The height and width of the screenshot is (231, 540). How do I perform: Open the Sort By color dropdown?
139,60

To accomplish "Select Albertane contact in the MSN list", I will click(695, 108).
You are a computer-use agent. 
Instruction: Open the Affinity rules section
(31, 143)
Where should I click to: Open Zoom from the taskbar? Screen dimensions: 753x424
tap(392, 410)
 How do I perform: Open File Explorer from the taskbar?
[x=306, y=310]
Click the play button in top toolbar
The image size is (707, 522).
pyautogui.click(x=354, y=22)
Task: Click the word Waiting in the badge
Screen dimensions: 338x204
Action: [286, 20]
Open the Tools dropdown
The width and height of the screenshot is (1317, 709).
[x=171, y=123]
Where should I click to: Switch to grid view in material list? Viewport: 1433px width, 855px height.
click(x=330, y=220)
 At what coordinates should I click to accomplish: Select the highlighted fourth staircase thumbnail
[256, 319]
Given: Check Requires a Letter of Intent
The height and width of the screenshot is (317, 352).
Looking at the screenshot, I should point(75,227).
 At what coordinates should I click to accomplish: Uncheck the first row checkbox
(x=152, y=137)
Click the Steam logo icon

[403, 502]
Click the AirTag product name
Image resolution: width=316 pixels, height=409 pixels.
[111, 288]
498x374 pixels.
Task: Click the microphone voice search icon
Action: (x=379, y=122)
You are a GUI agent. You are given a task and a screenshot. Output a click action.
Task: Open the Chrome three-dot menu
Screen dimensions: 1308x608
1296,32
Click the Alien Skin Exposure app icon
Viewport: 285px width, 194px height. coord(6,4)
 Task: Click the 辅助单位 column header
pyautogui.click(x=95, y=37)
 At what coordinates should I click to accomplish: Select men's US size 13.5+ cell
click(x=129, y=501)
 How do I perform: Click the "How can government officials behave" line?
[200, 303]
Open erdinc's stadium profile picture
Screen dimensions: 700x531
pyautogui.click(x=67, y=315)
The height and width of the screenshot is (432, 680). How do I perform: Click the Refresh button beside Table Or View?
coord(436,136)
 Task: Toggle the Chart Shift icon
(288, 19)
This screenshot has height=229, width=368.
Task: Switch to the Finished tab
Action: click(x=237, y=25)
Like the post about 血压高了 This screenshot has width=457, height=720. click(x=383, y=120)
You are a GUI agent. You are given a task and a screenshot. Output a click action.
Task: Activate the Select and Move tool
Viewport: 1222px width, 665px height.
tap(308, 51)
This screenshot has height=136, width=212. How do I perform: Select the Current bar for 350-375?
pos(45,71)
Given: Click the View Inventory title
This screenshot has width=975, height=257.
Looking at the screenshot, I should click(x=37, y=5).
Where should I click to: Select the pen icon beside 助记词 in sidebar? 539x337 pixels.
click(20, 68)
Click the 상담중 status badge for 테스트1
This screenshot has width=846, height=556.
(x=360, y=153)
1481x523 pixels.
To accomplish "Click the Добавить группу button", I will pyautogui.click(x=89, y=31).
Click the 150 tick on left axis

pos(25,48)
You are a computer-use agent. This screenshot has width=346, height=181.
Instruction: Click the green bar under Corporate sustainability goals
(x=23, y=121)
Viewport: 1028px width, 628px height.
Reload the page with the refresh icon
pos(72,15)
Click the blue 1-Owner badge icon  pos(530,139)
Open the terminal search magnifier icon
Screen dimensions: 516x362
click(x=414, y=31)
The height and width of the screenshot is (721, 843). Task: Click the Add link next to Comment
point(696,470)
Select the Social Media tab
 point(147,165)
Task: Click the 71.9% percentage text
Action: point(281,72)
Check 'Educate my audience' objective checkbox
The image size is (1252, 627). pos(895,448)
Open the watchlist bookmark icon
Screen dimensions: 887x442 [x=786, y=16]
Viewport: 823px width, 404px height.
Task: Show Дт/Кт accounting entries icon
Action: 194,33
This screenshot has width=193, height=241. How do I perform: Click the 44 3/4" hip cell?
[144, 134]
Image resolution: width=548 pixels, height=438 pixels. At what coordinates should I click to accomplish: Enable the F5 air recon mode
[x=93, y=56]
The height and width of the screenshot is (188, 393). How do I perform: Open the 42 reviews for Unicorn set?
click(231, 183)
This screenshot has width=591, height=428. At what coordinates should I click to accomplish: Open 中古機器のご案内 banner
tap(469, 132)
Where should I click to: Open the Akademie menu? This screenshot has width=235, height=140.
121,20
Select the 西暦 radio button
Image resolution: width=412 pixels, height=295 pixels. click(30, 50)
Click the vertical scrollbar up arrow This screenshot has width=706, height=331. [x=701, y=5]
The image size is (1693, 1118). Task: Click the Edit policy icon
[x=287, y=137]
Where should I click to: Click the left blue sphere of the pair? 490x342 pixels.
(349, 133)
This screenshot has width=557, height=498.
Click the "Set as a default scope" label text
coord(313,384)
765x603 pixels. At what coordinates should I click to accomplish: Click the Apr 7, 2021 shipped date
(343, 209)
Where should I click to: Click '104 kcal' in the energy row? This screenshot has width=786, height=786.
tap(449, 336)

GOAL OF THE EXERCISE.
Show each line of the material holding "computer".

EXPECTED ANSWER.
You are a computer-use agent. 
You are a computer-use agent. This screenshot has width=346, height=181.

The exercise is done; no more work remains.